By Paula Hawkins
Published by Riverhead
on January 13, 2015
Cover image and summary from Goodreads:
A debut psychological thriller that will forever change the way you look at other people's lives.
Rachel takes the same commuter train every morning. Every day she rattles down the track, flashes past a stretch of cozy suburban homes, and stops at the signal that allows her to daily watch the same couple breakfasting on their deck. She’s even started to feel like she knows them. “Jess and Jason,” she calls them. Their life—as she sees it—is perfect. Not unlike the life she recently lost.
And then she sees something shocking. It’s only a minute until the train moves on, but it’s enough. Now everything’s changed. Unable to keep it to herself, Rachel offers what she knows to the police, and becomes inextricably entwined in what happens next, as well as in the lives of everyone involved.

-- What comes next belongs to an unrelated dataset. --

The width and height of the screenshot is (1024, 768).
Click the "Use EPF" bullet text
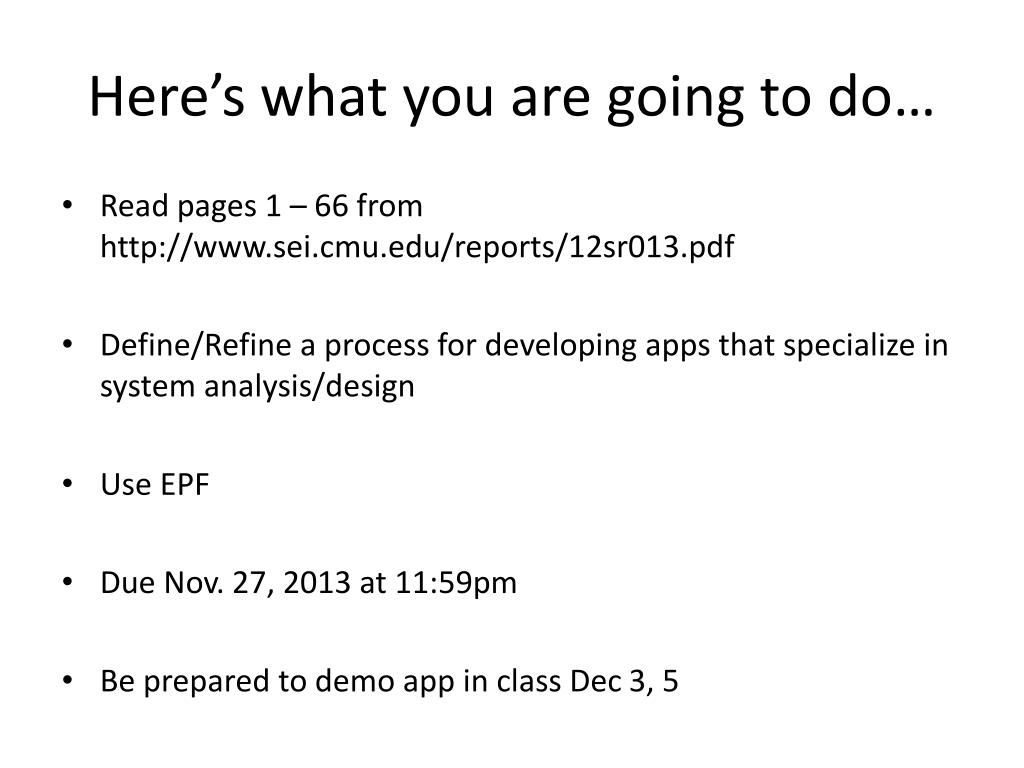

Has she done more harm than good?
A compulsively readable, emotionally immersive, Hitchcockian thriller that draws comparisons to Gone Girl, The Silent Wife, or Before I Go to Sleep, this is an electrifying debut embraced by readers across markets and categories.
VERY MINOR SPOILERS
This book had so much buzz and I ended up preordering a copy for myself and for my mom. She read the book in a single sitting, which I took as a really good sign! Then I ended up reading the whole book in one sitting! Once I started, I knew I couldn’t put it down until I’d read the entire thing.

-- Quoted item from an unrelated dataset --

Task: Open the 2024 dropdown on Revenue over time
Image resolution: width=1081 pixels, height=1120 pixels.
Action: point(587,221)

Part of the buzz I kept hearing about The Girl on the Train was calling it the next Gone Girl. Now, Gone Girl is one of my favourite books, and I am a total sucker for any book that gets compared to it. Even though I feel like those kinds of comparisons are more of a marketing tool, and are not very accurate, I still find myself drawn in. Anyway, all that is to say that this is not, to me, ‘the next Gone Girl‘, but I can perhaps see why it’s being marketed as such.

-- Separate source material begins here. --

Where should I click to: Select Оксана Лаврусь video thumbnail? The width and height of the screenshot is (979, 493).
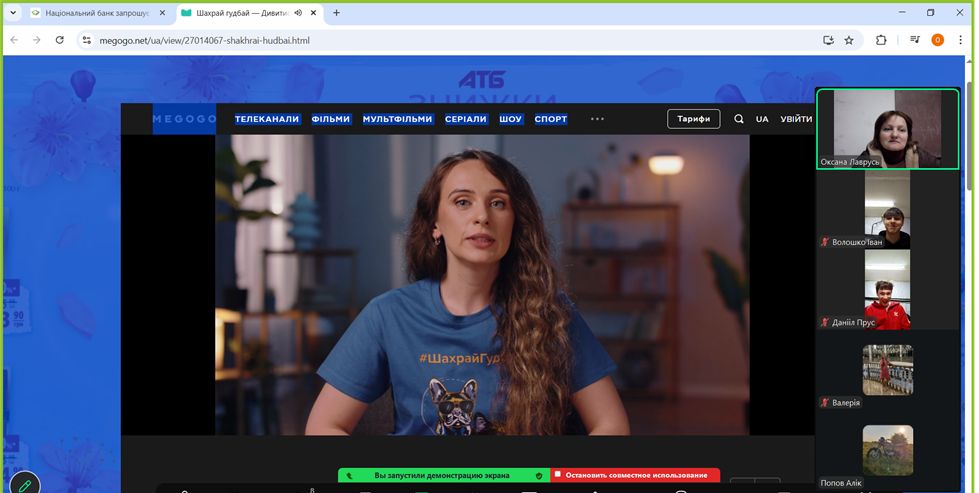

There are three different narrators in this book, and I enjoyed how different their voices were from each other. They definitely felt like distinct voices, which isn’t always the case for me when reading a book with multiple narrators.
Rachel, who I think of as the ‘main’ narrator, was a really interesting character, and due to her alcohol-induced blackouts, not the most reliable narrator. I LOVE the use of an unreliable narrator, because it keeps me on my toes, paying more attention to the story and details than I otherwise might. At the same time, since I knew going in that this book employed the unreliable narrator, I wonder if maybe I was paying more attention because I was looking for things to make me distrust or not believe Rachel.
Rachel was someone I kind of pitied at the beginning of the story. Her life was a mess, and she kept doing things that I wanted to yell at her not to do. But over the course of the story, as Megan’s disappearance stretched on, it seemed that Rachel found some sort of purpose that made her want to stay sober, and I liked her so much by the end of the book. Details of Rachel’s life – and Megan’s – are revealed over the course of the book, and by the end, I felt like I knew them and understood why they made some of the choices they did.
I loved the way the mystery unraveled, because basically all of my suspicions were addressed throughout the book in some way. And even though I ‘solved’ the mystery early on, I wound up second-guessing myself right up until the end. But figuring out ‘whodunnit’ doesn’t mean the mystery wasn’t well done! This book was tense, suspenseful, twisty, and really satisfying.